[Stored records]
== Segment start ==

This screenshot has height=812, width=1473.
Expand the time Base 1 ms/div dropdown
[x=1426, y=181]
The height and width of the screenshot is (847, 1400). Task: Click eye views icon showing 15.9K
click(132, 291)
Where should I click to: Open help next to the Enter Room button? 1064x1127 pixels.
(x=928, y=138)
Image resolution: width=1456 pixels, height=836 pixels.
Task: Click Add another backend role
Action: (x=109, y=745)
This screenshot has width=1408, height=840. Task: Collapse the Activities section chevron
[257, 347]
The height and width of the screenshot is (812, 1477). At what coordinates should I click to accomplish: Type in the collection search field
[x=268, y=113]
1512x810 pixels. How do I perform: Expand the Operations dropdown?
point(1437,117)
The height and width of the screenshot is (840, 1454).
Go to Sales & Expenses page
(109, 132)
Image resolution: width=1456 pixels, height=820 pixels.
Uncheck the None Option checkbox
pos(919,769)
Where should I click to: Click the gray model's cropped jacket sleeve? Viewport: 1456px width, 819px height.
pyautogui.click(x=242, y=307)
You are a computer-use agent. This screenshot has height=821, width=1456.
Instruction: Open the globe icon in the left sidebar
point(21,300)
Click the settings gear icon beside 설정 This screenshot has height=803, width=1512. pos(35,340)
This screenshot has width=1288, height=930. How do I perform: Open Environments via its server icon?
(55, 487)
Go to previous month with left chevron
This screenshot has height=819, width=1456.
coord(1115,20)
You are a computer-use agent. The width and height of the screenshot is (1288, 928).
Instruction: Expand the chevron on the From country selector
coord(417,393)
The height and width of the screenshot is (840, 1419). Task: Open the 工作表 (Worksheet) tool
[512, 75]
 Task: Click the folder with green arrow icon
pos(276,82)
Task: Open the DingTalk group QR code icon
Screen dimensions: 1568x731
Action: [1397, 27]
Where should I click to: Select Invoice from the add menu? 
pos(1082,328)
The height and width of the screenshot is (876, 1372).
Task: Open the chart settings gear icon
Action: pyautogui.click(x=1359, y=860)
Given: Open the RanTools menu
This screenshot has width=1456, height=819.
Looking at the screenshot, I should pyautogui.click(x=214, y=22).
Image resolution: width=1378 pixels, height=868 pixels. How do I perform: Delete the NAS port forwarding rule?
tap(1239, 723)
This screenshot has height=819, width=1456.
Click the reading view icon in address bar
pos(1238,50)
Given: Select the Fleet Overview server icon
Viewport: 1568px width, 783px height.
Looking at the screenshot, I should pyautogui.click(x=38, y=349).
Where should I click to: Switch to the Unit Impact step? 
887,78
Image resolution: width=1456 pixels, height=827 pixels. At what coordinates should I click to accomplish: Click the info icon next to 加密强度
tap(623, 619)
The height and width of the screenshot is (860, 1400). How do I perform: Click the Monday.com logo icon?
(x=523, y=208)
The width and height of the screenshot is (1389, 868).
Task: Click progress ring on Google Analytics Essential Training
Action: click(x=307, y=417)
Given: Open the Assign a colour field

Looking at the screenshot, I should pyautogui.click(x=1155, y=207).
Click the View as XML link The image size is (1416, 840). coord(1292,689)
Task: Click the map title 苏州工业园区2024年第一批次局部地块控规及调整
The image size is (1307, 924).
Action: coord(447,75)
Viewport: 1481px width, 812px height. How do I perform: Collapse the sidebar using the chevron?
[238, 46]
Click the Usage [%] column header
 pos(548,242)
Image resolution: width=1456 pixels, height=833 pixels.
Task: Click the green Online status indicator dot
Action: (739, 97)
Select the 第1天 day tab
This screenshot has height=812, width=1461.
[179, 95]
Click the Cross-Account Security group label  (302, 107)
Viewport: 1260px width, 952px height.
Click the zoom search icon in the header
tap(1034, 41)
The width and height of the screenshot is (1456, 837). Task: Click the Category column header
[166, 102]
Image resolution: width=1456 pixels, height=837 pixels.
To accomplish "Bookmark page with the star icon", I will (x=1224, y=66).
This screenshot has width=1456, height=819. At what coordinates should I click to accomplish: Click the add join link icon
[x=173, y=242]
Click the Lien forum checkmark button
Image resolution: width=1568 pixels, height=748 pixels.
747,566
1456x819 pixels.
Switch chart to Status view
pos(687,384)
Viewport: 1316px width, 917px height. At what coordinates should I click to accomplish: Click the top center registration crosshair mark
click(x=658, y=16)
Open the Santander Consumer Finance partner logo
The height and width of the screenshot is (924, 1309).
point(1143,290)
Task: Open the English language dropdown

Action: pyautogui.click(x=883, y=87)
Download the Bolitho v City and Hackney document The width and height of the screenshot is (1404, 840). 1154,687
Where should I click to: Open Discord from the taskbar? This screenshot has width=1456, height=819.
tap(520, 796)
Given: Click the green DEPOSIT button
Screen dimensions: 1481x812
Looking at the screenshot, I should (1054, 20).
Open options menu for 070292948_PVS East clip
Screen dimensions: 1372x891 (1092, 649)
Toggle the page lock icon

== Segment end ==

- **What to work on**:
The result should be every line that contains "computer", copied from the entries.

- **Reply to the task**:
You are a computer-use agent. This screenshot has height=821, width=1456.
You are a computer-use agent. The width and height of the screenshot is (1288, 928).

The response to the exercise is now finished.